A swastika was found outside the Munk School of Global Affairs & Public Policy
By Liora Langman, Staff Writer

On Friday, October 8, the Munk School of Global Affairs & Public Policy was vandalized with an image of a Swastika with the word “neo” above it. It is unknown who is responsible. The Munk School is named after Peter Munk, a Hungarian-Jewish businessman and philanthropist. It is worth mentioning that whoever is responsible for the vandalism chose the Munk School, a building named after a Holocaust survivor.
Munk was born in 1927 in Budapest but had to flee with his family from his birthplace to Switzerland because of the rising Nazi regime. Munk and his family fled on the Kasztner Train, which consisted of 35 cattle wagons that left Budapest on the 30th of June, 1944. It carried over 1,600 Jews who were meant to be taken to Bergen-Belsen, a concentration camp, but took them to Switzerland after a large ransom paid by a Swiss Orthodox Jew, Yitzchak Sternbuch. Years later in 1948, with just a small suitcase, twenty-year-old Munk arrived in Toronto. He immediately felt welcome and developed a connection to Toronto, despite his lack of English skills and social connections. Munk loved his adoptive city and contributed to its growth and prosperity in many ways during his lifetime. He donated $6.4 million to the University of Toronto to finance the construction of a school for global affairs & public policy.

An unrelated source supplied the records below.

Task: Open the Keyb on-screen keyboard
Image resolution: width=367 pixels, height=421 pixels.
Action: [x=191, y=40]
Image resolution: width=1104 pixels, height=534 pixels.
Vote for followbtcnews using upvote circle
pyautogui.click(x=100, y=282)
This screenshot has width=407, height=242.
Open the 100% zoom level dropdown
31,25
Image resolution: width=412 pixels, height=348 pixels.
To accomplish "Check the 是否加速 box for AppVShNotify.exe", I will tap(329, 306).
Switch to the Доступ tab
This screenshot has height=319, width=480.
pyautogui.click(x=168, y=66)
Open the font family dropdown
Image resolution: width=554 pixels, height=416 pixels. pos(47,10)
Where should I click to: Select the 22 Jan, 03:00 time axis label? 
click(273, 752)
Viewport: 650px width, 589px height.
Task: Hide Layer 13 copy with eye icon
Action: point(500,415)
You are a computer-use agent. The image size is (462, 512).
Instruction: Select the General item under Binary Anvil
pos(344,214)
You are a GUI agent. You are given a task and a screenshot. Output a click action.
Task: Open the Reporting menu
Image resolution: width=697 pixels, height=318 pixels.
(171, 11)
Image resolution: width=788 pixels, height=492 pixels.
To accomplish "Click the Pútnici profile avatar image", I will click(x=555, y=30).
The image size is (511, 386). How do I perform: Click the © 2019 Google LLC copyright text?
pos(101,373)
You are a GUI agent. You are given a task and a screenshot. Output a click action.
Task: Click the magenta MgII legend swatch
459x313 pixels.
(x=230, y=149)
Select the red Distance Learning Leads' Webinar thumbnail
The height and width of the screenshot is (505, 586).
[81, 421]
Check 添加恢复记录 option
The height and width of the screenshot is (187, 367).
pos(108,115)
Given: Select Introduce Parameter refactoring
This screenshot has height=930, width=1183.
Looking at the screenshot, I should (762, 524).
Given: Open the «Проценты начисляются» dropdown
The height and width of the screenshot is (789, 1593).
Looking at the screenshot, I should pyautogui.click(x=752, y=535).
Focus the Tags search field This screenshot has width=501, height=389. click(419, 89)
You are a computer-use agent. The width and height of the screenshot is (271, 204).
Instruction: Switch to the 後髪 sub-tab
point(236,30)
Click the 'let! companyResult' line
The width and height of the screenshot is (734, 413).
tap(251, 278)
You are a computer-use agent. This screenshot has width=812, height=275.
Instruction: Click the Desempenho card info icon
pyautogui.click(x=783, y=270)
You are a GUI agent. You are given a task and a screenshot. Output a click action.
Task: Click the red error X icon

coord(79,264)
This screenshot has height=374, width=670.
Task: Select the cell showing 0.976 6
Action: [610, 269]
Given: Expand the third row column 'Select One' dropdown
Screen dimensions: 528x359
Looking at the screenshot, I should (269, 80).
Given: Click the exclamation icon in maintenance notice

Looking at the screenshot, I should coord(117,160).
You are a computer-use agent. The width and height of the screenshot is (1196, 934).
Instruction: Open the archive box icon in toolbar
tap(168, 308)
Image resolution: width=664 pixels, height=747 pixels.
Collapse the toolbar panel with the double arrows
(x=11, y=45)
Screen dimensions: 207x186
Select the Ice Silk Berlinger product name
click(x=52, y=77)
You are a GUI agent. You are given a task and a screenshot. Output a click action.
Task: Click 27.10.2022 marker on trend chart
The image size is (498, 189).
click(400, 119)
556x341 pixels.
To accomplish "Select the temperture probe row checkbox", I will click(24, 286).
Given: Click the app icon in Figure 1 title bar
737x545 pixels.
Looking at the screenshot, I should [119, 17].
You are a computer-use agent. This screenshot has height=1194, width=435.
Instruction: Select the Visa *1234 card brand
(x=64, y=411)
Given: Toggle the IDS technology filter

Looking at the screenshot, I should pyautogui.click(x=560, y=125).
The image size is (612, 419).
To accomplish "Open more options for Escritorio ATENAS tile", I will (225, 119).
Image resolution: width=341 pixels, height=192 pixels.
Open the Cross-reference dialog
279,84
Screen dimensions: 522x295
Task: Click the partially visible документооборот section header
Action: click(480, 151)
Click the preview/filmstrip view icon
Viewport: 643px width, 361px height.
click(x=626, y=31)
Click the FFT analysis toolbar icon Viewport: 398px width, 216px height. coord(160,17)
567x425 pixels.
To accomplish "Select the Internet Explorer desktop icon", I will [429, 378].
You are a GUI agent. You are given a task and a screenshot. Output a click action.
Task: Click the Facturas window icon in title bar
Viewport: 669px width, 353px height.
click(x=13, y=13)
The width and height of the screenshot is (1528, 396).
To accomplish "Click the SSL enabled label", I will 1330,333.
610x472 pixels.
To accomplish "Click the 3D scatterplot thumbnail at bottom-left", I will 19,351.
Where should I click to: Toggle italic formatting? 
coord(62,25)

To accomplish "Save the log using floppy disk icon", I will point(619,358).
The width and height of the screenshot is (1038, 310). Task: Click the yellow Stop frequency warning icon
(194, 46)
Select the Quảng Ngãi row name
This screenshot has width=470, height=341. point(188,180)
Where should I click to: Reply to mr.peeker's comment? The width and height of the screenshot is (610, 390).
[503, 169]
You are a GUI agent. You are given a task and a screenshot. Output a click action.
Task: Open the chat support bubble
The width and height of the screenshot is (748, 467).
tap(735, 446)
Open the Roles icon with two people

Munk has shared his stories of the Holocaust and the trauma that came with it. In an interview, Munk talked about his mother who was deported to Auschwitz: “My mother survived, she was one of the oldest survivors ever, she was a tough girl.”
The graffiti also made Jewish students at the University of Toronto feel uncomfortable and vulnerable due to the lack of attention paid by non-Jewish students. Nava Wolfish, a first year student expressed “I felt a little bit of outrage when I saw what people cared about, the only people that really said anything were other Jewish students, and if only Jewish students are posting about something that affects the Jewish community nobody else is ever going to see or care about it. I was wondering why none of my non-Jewish friends took a stance on it, and that made me feel very isolated as a Jewish student.” Hillel, the center for Jewish life, at the University of Toronto also took to Instagram to speak out on behalf of Jewish students. They released a statement on October 8, 2022 in which they expressed:
“That a building, donning the name of a prominent Jewish donor, would be defaced by such a hateful and antisemetic symbol, is emblematic of a larger problem at the University of Toronto. We are outraged, and we call on the administration to condemn antisemitism and take meaningful steps to ensure Jewish students are safe on campus.” Hillel has kept Jewish students updated on Instagram, posting that the swastika has since been covered and will be removed.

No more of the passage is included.